Let’s say, during a checkup, you find out your blood pressure is too high. You follow your doctor’s advice to overhaul your diet and lace up your running shoes a few times a week. Unfortunately, lifestyle changes don’t do the trick, which means it’s time to try medication. Your doctor chooses one that most patients tolerate well, explaining that many different drugs are used to manage blood pressure, and finding the right one may take trial and error. You’re supposed to come back for a follow-up visit in a few months — or sooner, if you have a bad reaction to the drug. If your blood pressure doesn’t normalize, your doctor will revise your treatment plan. 

So you take your new blood pressure pill every morning, as instructed. You experience some dizziness, and tingling in your fingertips, but the side effects seem too minor to warrant a call to the doctor. At your next appointment, your blood pressure is lower, but not quite low enough. Your doctor says you can stick with the drug a little longer, or just try something else now. For no particular reason, you decide to keep taking the same one and hope for the best.

That’s the way most of us are used to landing on a medication. But what if finding the right treatment didn’t involve so much guesswork? What if it were possible to know exactly which drug would level out your blood pressure the fastest? That’s the goal of a pilot program at Stanford University called Humanwide.

In 2018, primary care doctors recruited a diverse group of existing patients to wear blood sugar monitors, blood pressure cuffs and Bluetooth-enabled scales at home. These smart devices would enable the doctors to remotely monitor patients’ health over the course of a year. Humanwide patients also underwent DNA testing to assess their risk of cancer and heart disease, and to identify which types of medication would be more and less likely to work for them, based on their unique genetic makeup.

“We used the person in front of us, with all the streams of data available through wearable devices and genetic tests, to craft the most effective treatment for a given patient.”
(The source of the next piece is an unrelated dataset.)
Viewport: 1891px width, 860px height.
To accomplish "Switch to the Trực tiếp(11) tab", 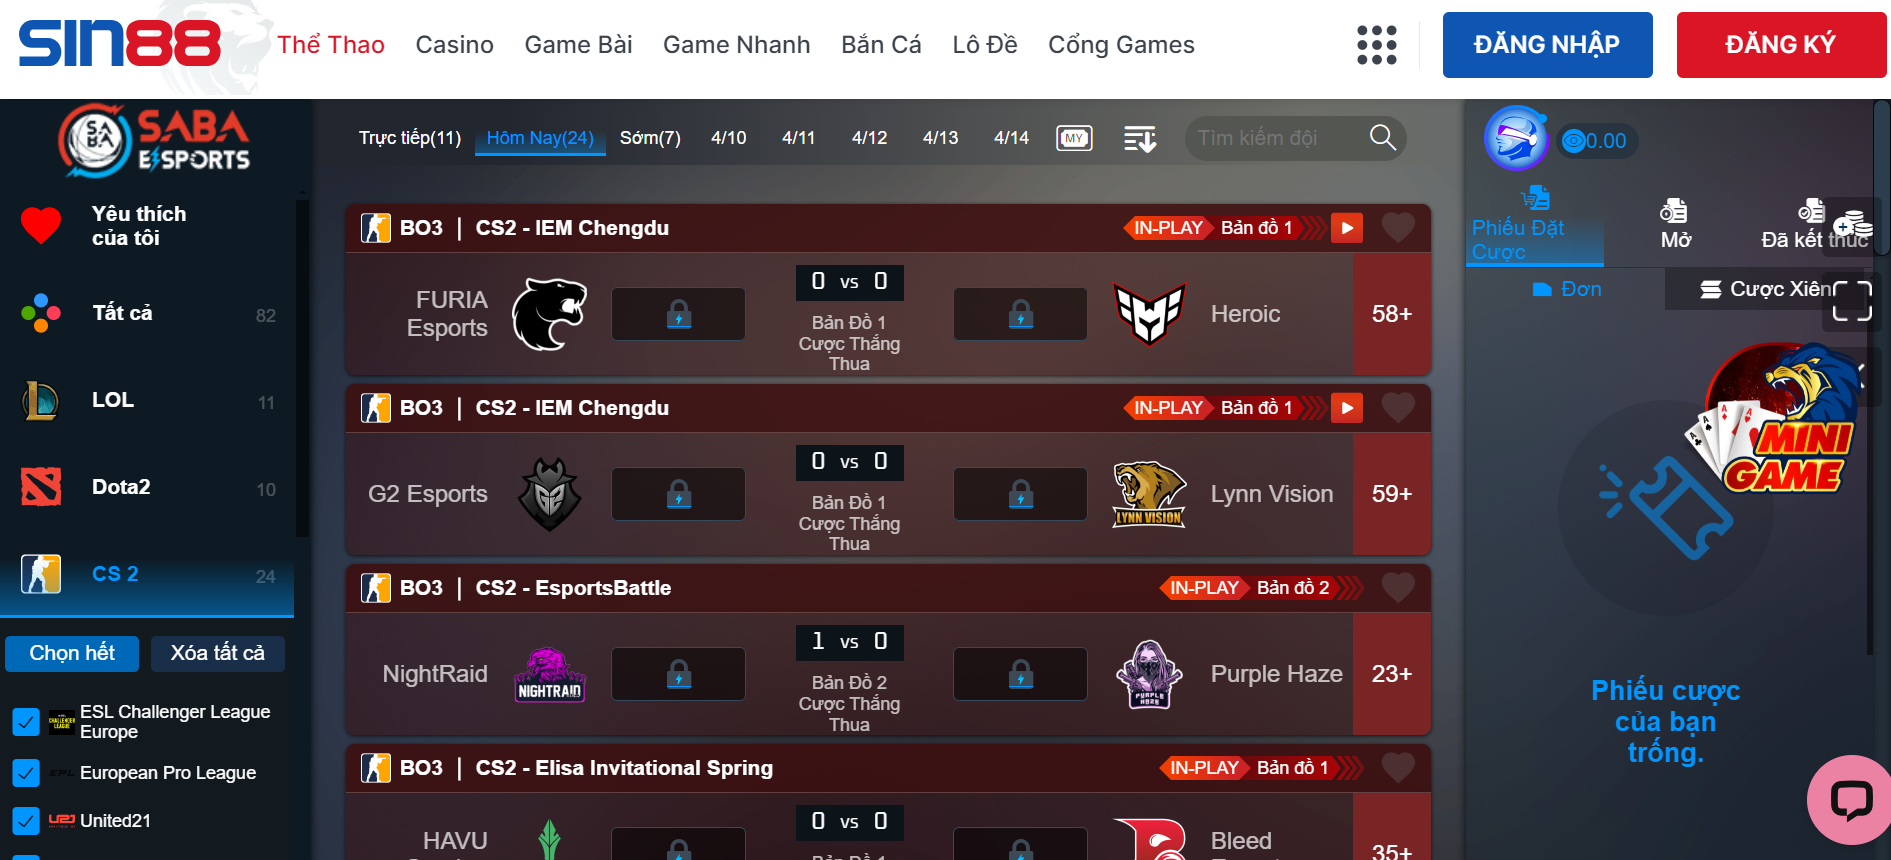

“We used the person in front of us, with all the streams of data available through wearable devices and genetic tests, to craft the most effective treatment for a given patient,” says Dr. Megan Mahoney, a physician and medical school professor who led Humanwide.

In personalized medicine (also called precision medicine), a patient’s treatment plan is informed by their specific physiology and genetics. While the approach is gaining traction, it’s still largely confined to experimental programs, like Humanwide. So, as of now, personalized trials are only available to a small percentage of patients. 
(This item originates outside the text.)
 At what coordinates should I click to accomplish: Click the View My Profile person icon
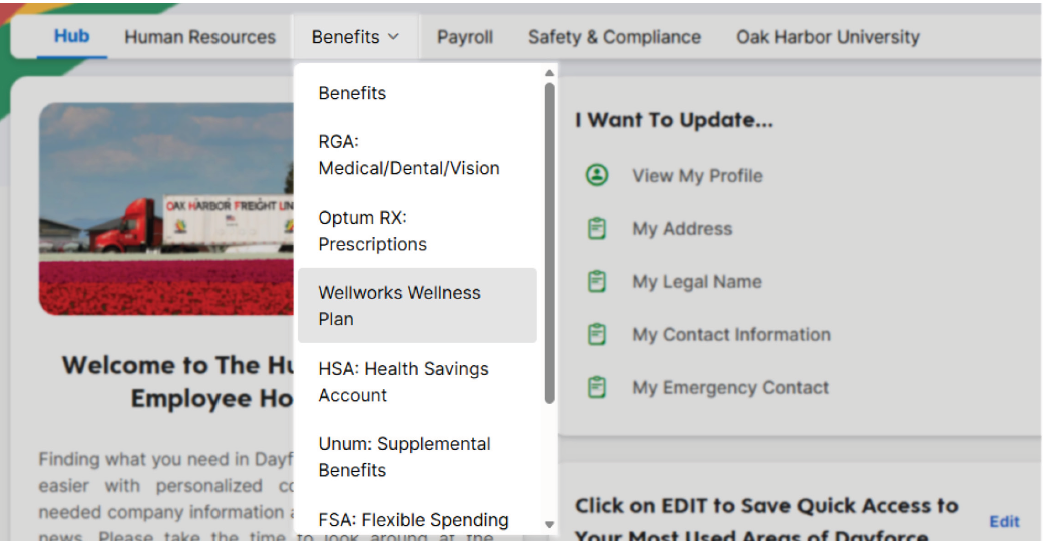click(597, 175)
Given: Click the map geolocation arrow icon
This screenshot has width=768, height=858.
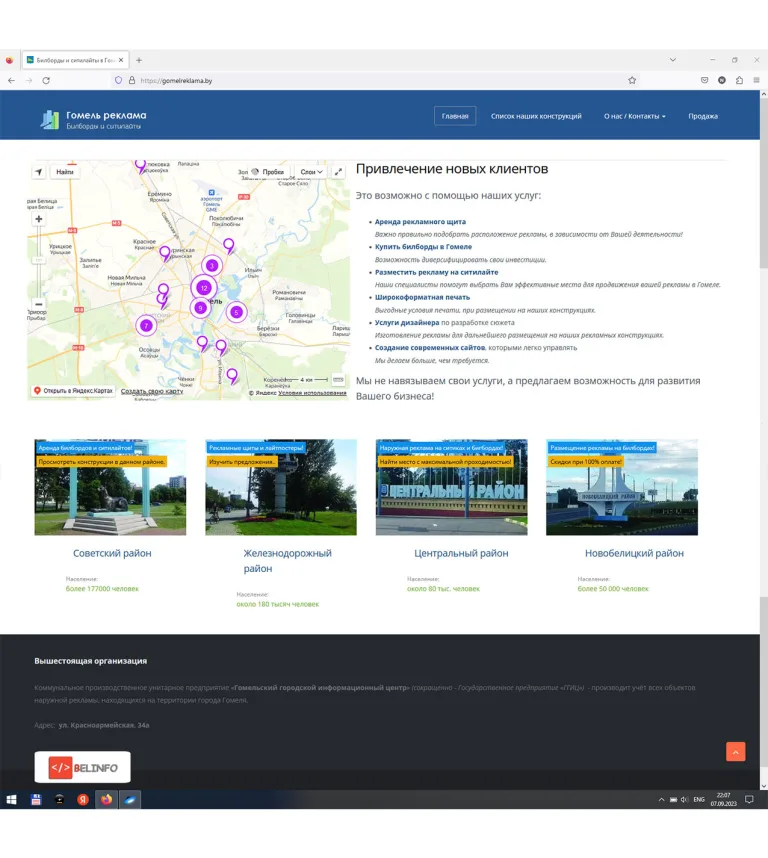Looking at the screenshot, I should 39,172.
One barrier to widespread use is technology. To bring personalized medicine into exam rooms, doctors need reliable and precise data-collecting technology, says Dr. James Peacock, a cardiologist and electrophysiologist in New York who studies personalized trials. There are some wearable devices, like FitBit, that monitor and track patient health data. But for the most part, technology to help doctors understand their patients’ health outside the clinic isn’t quite there yet. “This is what will allow us to be able to treat a patient differently,” Peacock says.


Part of the case for personalized trials, proponents say, is that they help address a longstanding flaw in clinical research: It’s not diverse enough.

Any and every medication (and medical device) must go through four phases of clinical testing in order to secure FDA approval and hit pharmacy shelves. The purpose of a clinical trial is to show that a drug is safe and effective. An “effective” drug means one that works the way it’s supposed to for a designated patient population.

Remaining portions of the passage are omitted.